— Records drawn from a dataset —
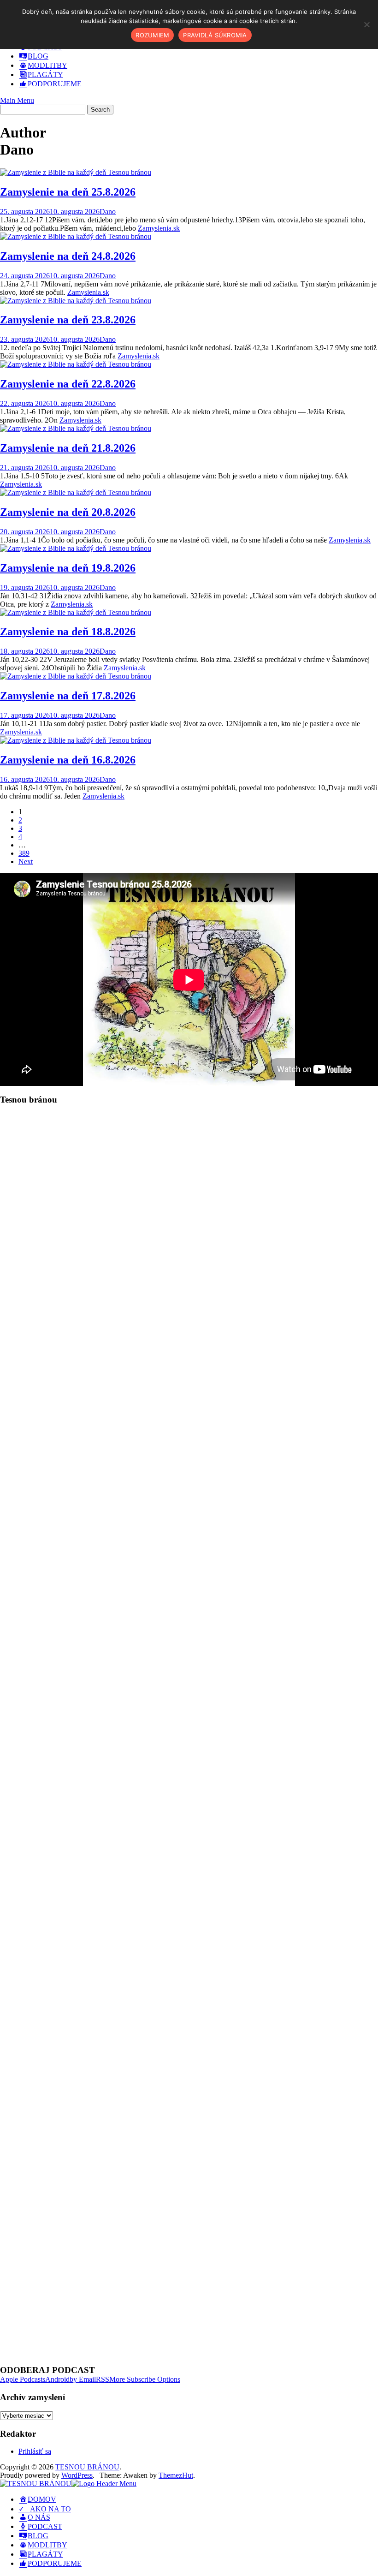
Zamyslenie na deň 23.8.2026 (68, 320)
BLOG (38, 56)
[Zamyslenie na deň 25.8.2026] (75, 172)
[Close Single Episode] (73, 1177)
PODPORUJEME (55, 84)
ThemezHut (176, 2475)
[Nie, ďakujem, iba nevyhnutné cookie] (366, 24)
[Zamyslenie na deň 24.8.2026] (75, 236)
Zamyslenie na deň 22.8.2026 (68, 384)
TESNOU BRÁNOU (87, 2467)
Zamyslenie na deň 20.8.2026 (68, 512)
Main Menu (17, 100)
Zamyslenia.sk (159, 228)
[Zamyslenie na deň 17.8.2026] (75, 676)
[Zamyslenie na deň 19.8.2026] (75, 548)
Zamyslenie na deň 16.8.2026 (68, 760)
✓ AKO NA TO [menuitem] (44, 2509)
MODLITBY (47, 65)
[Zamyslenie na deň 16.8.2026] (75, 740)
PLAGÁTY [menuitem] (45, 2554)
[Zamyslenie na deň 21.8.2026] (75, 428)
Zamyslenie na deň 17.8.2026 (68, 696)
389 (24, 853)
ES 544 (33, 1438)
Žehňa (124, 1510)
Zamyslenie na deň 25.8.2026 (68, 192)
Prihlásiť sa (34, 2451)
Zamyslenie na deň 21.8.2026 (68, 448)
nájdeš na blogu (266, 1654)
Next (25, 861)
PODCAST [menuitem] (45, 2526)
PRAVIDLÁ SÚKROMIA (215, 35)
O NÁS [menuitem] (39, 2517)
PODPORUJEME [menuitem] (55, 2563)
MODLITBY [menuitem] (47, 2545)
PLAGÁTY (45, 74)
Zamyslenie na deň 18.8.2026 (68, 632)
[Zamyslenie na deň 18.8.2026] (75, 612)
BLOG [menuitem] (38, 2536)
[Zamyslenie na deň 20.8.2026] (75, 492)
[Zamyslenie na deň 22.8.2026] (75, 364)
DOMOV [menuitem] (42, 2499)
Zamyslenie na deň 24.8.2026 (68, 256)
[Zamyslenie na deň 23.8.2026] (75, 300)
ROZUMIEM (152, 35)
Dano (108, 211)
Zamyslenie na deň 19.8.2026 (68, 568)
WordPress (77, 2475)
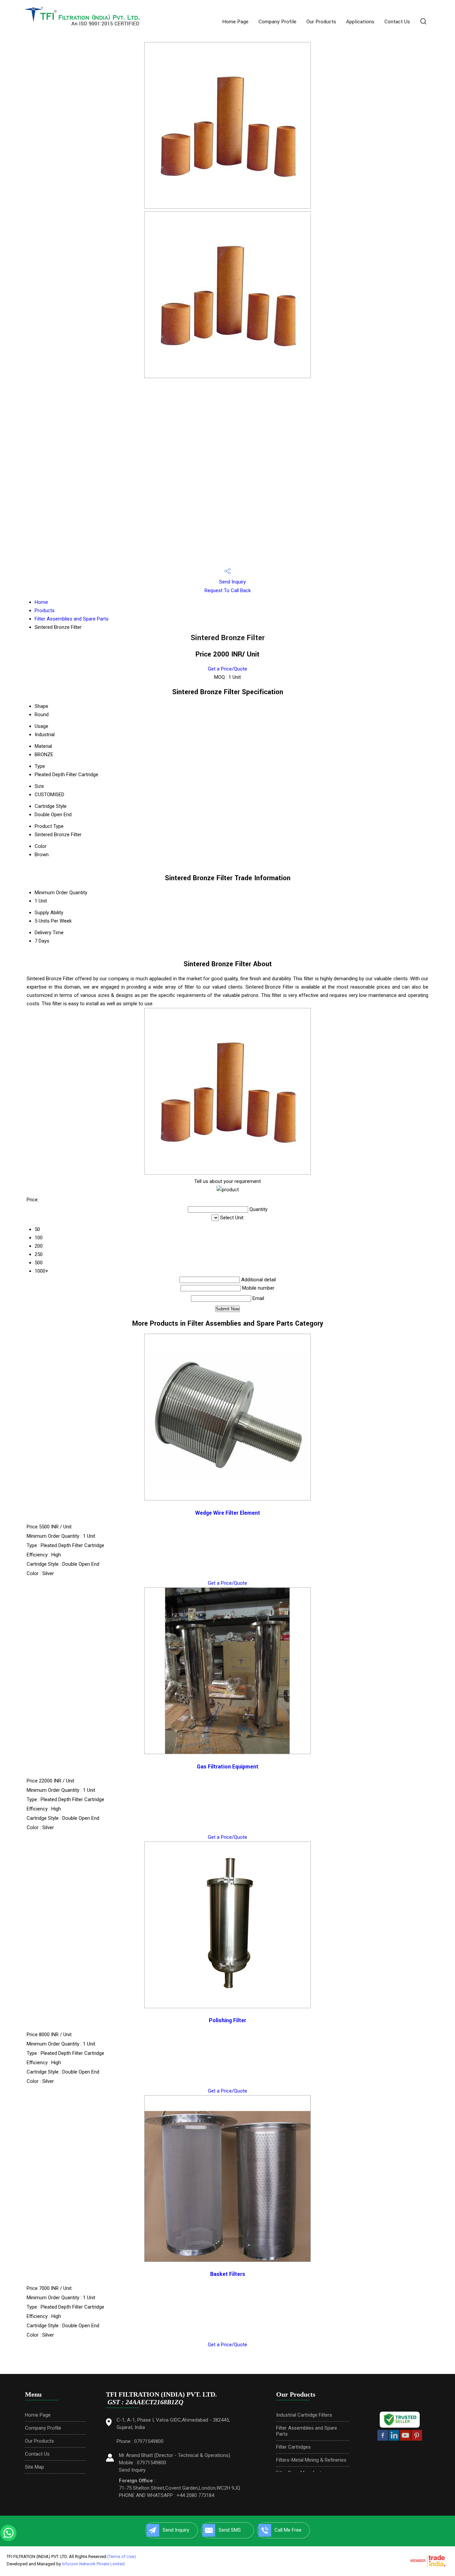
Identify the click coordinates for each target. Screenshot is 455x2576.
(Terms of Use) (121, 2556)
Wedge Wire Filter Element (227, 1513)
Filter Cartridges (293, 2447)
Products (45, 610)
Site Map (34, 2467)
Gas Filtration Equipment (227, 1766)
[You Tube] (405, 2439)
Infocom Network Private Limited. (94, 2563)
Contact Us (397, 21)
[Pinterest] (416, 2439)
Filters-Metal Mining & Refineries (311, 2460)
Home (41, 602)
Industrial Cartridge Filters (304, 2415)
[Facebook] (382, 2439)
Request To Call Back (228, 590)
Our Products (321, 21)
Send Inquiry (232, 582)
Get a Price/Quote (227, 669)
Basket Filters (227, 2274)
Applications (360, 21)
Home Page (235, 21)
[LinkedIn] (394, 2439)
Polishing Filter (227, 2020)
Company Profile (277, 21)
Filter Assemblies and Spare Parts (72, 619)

— ACTION ITEM —
Return the data exactly as it stands, minus the pictures.

— EXERCISE RESULT —
Zamyslenie na deň 23.8.2026 (68, 320)
BLOG (38, 56)
[Zamyslenie na deň 25.8.2026] (75, 172)
[Close Single Episode] (73, 1177)
PODPORUJEME (55, 84)
ThemezHut (176, 2475)
[Nie, ďakujem, iba nevyhnutné cookie] (366, 24)
[Zamyslenie na deň 24.8.2026] (75, 236)
Zamyslenie na deň 22.8.2026 (68, 384)
TESNOU BRÁNOU (87, 2467)
Zamyslenie na deň 20.8.2026 (68, 512)
Main Menu (17, 100)
Zamyslenia.sk (159, 228)
[Zamyslenie na deň 17.8.2026] (75, 676)
[Zamyslenie na deň 19.8.2026] (75, 548)
Zamyslenie na deň 16.8.2026 (68, 760)
✓ AKO NA TO [menuitem] (44, 2509)
MODLITBY (47, 65)
[Zamyslenie na deň 16.8.2026] (75, 740)
PLAGÁTY [menuitem] (45, 2554)
[Zamyslenie na deň 21.8.2026] (75, 428)
Zamyslenie na deň 17.8.2026 (68, 696)
389 (24, 853)
ES 544 (33, 1438)
Žehňa (124, 1510)
Zamyslenie na deň 25.8.2026 (68, 192)
Prihlásiť sa (34, 2451)
Zamyslenie na deň 21.8.2026 (68, 448)
nájdeš na blogu (266, 1654)
Next (25, 861)
PODCAST [menuitem] (45, 2526)
PRAVIDLÁ SÚKROMIA (215, 35)
O NÁS [menuitem] (39, 2517)
PODPORUJEME [menuitem] (55, 2563)
MODLITBY [menuitem] (47, 2545)
PLAGÁTY (45, 74)
Zamyslenie na deň 18.8.2026 (68, 632)
[Zamyslenie na deň 18.8.2026] (75, 612)
BLOG [menuitem] (38, 2536)
[Zamyslenie na deň 20.8.2026] (75, 492)
[Zamyslenie na deň 22.8.2026] (75, 364)
DOMOV [menuitem] (42, 2499)
Zamyslenie na deň 24.8.2026 (68, 256)
[Zamyslenie na deň 23.8.2026] (75, 300)
ROZUMIEM (152, 35)
Dano (108, 211)
Zamyslenie na deň 19.8.2026 (68, 568)
WordPress (77, 2475)
Identify the click coordinates for each target. Screenshot is 455x2576.
(Terms of Use) (121, 2556)
Wedge Wire Filter Element (227, 1513)
Filter Cartridges (293, 2447)
Products (45, 610)
Site Map (34, 2467)
Gas Filtration Equipment (227, 1766)
[You Tube] (405, 2439)
Infocom Network Private Limited. (94, 2563)
Contact Us (397, 21)
[Pinterest] (416, 2439)
Filters-Metal Mining & Refineries (311, 2460)
Home (41, 602)
Industrial Cartridge Filters (304, 2415)
[Facebook] (382, 2439)
Request To Call Back (228, 590)
Our Products (321, 21)
Send Inquiry (232, 582)
Get a Price/Quote (227, 669)
Basket Filters (227, 2274)
Applications (360, 21)
Home Page (235, 21)
[LinkedIn] (394, 2439)
Polishing Filter (227, 2020)
Company Profile (277, 21)
Filter Assemblies and Spare Parts (72, 619)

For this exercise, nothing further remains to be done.